__TASK GOAL__:
In the passage on MPA in plasma and PBMCs, what value was used to approximate the PBMC volume?

__SOURCE PASSAGE__:
Estimates for plasma total and unbound MPA AUC0–12h were also close to literature values [31]. MPAcell AUC0–12h were higher than MPAu AUC0–12h with elevated estimates for the ratio of cellular-to-unbound plasma MPA AUC0–12h, implying an intracellular accumulation of MPA. Our model captured the accumulation with an input clearance into the cell 30-fold superior to the output clearance from the cell. This result is consistent with the study of Thi et al., which highlighted an accumulation of MPA in PBMCs during the first 10 days after kidney transplantation, with MPAcell concentrations following the plasma MPA concentrations variations in the early hours following the drug intake despite uncorrelated pre-dose concentrations [20]. These attenuated changes in PBMC exposures were characterised in our model by an input clearance into the cell 30-fold superior to the output clearance from the cell, resulting in an accumulation of MPA in PBMCs.

Despite a high IIV, plasma unbound and PBMC MPA AUC0–12h varied only slightly between occasions over the 6-month post-transplantation period. These parameters could therefore be more reliable than total plasma concentrations suggested by some authors for therapeutic drug monitoring [13]. Similarly, our estimates for plasma total and unbound MPA AUC0–12h were close to literature values [31]. Further, the minimal average concentration (which was obtained using area under the concentration vs time curve during the interval dosing divided by the interval dosing, i.e. AUC0–12h/12) of cellular MPA concentrations at each visit was well above 0.06 mg L−1, the half-maximal effective concentration for IMPDH estimated by Li et al. In fact, Sugiyama et al. studied half maximal inhibitory concentration effective MPA concentrations for IMPDH in PBMCs in vitro and obtained an even lower half maximal inhibitory concentration of 0.0079 mg.L−1, a value significantly lower than MPAcell concentrations derived from our model [45].

This study has some limitations. First, some parameters conserved large inter- and intra-individual variabilities, notably the apparent exit clearance from the cell. This could partly result from the complex isolation procedure and the difficult automation of the MPA dosing method in PBMCs. Additionally, we approximated the PBMC volume arbitrarily to 0.2 pL [30], whereas this mean volume is known to vary between PBMC cell types. Further, this approximation can distort PBMC concentrations [46] and complicates comparisons with studies reporting PBMC concentrations in ng.106 cells−1. The large variabilities remaining on the peripheral apparent clearance and volume as well as on the absorption parameter probably result from the sparseness of the sampling design, which also prevented the observation, and the modelling, of a double peak due to the MPA enterohepatic recirculation [31, 35, 47].

__DATASET EXTRACT__:

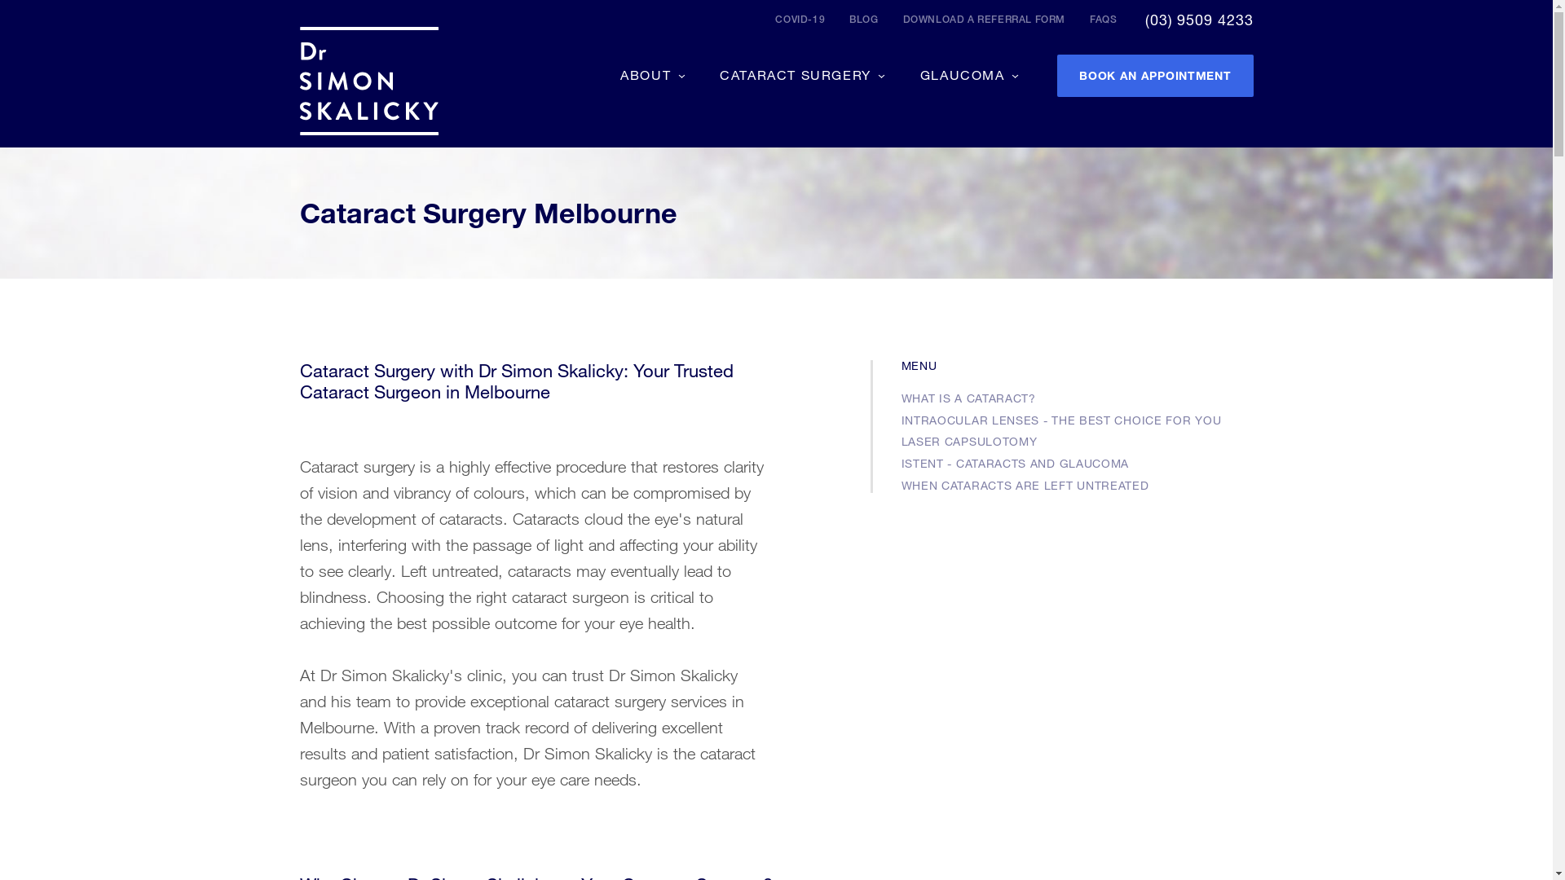  What do you see at coordinates (773, 19) in the screenshot?
I see `'COVID-19'` at bounding box center [773, 19].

__TASK ANSWER__:
0.2 pL